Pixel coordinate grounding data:
Content starts

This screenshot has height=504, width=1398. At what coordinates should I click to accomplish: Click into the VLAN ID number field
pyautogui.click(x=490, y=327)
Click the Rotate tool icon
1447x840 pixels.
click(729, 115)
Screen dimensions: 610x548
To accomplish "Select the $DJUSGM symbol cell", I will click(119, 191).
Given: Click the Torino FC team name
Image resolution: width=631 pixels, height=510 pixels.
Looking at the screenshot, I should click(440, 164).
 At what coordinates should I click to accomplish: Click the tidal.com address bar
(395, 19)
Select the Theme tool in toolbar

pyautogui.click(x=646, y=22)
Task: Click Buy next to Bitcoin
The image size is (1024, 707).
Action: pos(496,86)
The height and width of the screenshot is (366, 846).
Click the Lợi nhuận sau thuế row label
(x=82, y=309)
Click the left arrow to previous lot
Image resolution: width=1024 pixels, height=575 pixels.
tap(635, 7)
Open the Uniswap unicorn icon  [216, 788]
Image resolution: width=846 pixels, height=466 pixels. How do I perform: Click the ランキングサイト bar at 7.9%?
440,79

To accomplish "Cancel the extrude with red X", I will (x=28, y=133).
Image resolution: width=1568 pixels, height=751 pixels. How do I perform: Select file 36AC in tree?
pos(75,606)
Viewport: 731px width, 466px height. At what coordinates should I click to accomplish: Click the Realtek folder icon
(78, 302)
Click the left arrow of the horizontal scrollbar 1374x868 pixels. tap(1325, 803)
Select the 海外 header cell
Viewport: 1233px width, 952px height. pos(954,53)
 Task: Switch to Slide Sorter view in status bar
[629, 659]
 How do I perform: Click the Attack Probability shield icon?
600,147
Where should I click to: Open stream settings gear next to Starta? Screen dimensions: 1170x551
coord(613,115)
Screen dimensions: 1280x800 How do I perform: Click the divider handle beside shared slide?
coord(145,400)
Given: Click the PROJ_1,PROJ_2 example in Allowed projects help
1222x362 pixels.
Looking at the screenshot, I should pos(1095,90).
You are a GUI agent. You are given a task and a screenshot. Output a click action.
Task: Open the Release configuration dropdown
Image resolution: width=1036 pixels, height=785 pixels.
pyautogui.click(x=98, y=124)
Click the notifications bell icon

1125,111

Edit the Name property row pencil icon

Content ends

* Prompt:
Look through the entries above and report each line where the string "will" occurs.

* Task result:
To accomplish "Select the $DJUSGM symbol cell", I will click(119, 191).
To accomplish "Cancel the extrude with red X", I will (x=28, y=133).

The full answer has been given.